Niagara Falls, Ont.
The Anglican Church of Canada is “committed to walking together” with the rest of the Anglican Communion, two pastoral visitors commissioned by the Archbishop of Canterbury have declared.
The visitors were charged with listening and observing the Nov. 2 to 6 meeting of the House of Bishops to determine the state of the Canadian church arising over the issue of human sexuality. “What aptly describes you to me is that Canadians do not leave the table,” the bishop of Harare, Chad Gandiya, told members of the House. “There’s a spirit of accommodation, of wanting to create space for all.” The retired bishop of Coventry, Colin Benetts, said the working relationship among members of the House of Bishops was impressive. However, he warned a collegial workstyle can have its drawbacks, including not delving far enough into issues when disagreement creates tension. “That is a possible danger that needs to be watched out for.”

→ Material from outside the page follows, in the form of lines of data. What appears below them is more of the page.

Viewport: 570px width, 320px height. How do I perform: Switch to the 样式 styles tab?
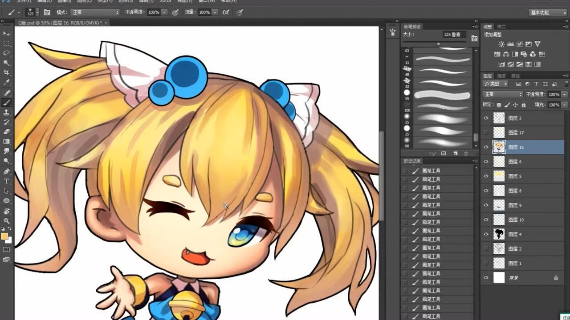point(501,27)
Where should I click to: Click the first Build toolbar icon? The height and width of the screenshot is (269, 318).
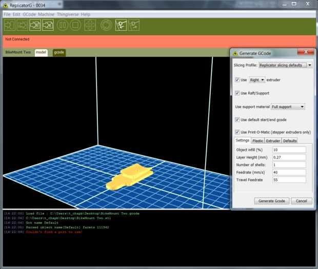click(x=9, y=25)
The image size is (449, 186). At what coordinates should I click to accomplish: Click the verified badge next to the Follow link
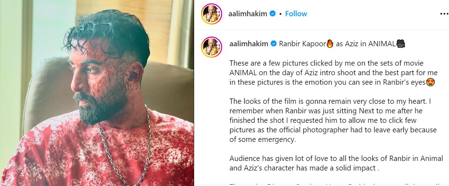click(x=273, y=14)
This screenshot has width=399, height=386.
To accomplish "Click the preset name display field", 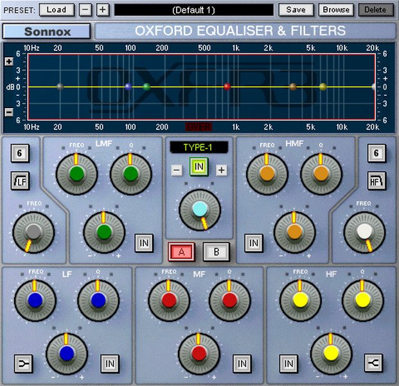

Both visitors noted how well the Anglican and Lutheran bishops, who had conducted their meeting jointly, worked and worshipped together. “No distinctions are made,” said Bishop Benetts. “All are treated equally.”
Archbishop Fred Hiltz, primate of the Anglican Church of Canada, said he appreciated the visitors’ observation that Canadian bishops work relationally. “I think they certainly underscored the challenges that we face and that there still is tension and that we still struggle,” he said in an interview. “But I was really pleased to have a sense from their observations and private conversations with members that we’re in this together, we’re in for the long haul, and Canada is clearly committed to the Communion.”
The pastoral visitors expressed the hope that they would be invited to visit other provinces in Africa, particularly Nigeria and Uganda, which have shunned churches in North America, especially those with more liberal views on homosexuality.